Corpus is an R text processing package with full support for international text (Unicode). It includes functions for reading data from newline-delimited JSON files, for normalizing and tokenizing text, for searching for term occurrences, and for computing term occurrence frequencies (including n-grams).
Corpus does not provide any language models, part-of-speech tagging, topic models, or word vectors, but it can be used in conjunction with other packages that provide these features.
Corpus is available on CRAN.To install the latest released version, run the following command in R:
install.packages("corpus")
To install the latest development version, run the following:
tmp <- tempfile()
system2("git", c("clone", "--recursive",
shQuote("https://github.com/patperry/r-corpus.git"), shQuote(tmp)))
devtools::install(tmp)
Note that corpus uses a git submodule, so you cannot use
devtools::install_github
.
Here's how to get the most common non-punctuation, non-stop-word terms in The Federalist Papers:
> term_stats(federalist, drop = stopwords_en, drop_punct = TRUE)
term count support
1 government 825 85
2 state 787 85
3 people 612 85
4 one 544 85
5 new 324 85
6 york 151 85
7 publius 85 85
8 may 812 84
9 states 845 82
10 power 606 82
11 must 446 81
12 can 464 78
13 every 350 77
14 part 226 77
15 constitution 462 76
16 might 322 76
17 general 255 76
18 time 249 76
19 great 291 74
20 public 282 74
⋮ (8631 rows total)
Here's how to find all instances of tokens that stem to "power":
> text_locate(federalist, "power", stemmer = "en")
text before instance after
1 1 …ay hazard a diminution of the power , emolument,\nand consequence …
2 1 …s. So numerous indeed and so\n powerful are the causes which serve to…
3 1 … of a temper fond of despotic power and\nhostile to the principle…
4 2 …der to vest it with requisite powers . It is well worthy\nof consid…
5 2 …head of each the same kind of powers which they are advised to\npl…
6 2 …\nwithout having been awed by power , or influenced by any passion…
7 3 …ment, vested with sufficient\n powers for all general and national …
8 3 … of nations towards all these powers , and to me it\nappears eviden…
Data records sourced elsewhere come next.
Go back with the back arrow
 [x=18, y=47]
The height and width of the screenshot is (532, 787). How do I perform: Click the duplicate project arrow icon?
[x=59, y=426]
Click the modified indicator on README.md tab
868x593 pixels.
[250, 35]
9 3 …he wrong themselves, nor want power or\ninclination to prevent or…
10 3 …it will also be more in their power to\naccommodate and settle th…
11 3 …cy of little consideration or power .\n\nIn the year 1685, the sta…
12 3 …ain, or Britain, or any other POWERFUL nation?\n\nPUBLIUS.\n
13 4 … our advancement in union, in power and\nconsequence by land and …
14 4 …t can apply the resources and power of the whole to the\ndefense …
15 4 …\ncombining and directing the powers and resources of the whole, w…
16 5 …h tend to beget and\nincrease power in one part and to impede its…
17 6 … description are the love of\n power or the desire of pre-eminence…
18 6 …nd dominion--the jealousy of\n power , or the desire of equality an…
19 6 …rest of this enterprising and powerful monarch, he\nprecipitated Eng…
20 6 …rprising a passion as that of power or glory? Have there not\nbee…
⋮ (912 rows total)
Here's how to get a term frequency matrix of all 1-, 2-, 3-, 4-, and 5-grams.
> system.time(x <- term_matrix(federalist, ngrams = 1:5))
user system elapsed
2.781 0.123 2.906
This computation uses only a single CPU, yet it still completes in under three seconds.
For a more complete introduction to the package, see the getting started guide and the other articles at corpustext.com.
Cite corpus with the following BibTeX entry:
@Manual{,
title = {corpus: Text Corpus Analysis},
author = {Patrick O. Perry},
year = {2017},
note = {R package version 0.10.0},
url = {http://corpustext.com},
}
The project maintainer welcomes contributions in the form of feature requests, bug reports, comments, unit tests, vignettes, or other code. If you'd like to contribute, either
-
fork the repository and submit a pull request (note the nonstandard instructions for building from source);
-
or contact the maintainer via e-mail.
This project is released with a Contributor Code of Conduct, and if you choose to contribute, you must adhere to its terms.
The API and feature set for corpus draw inspiration from quanteda, developed by Ken Benoit and collaborators; stringr, developed by Hadley Wickham; and tidytext, developed by Julia Silge and David Robinson.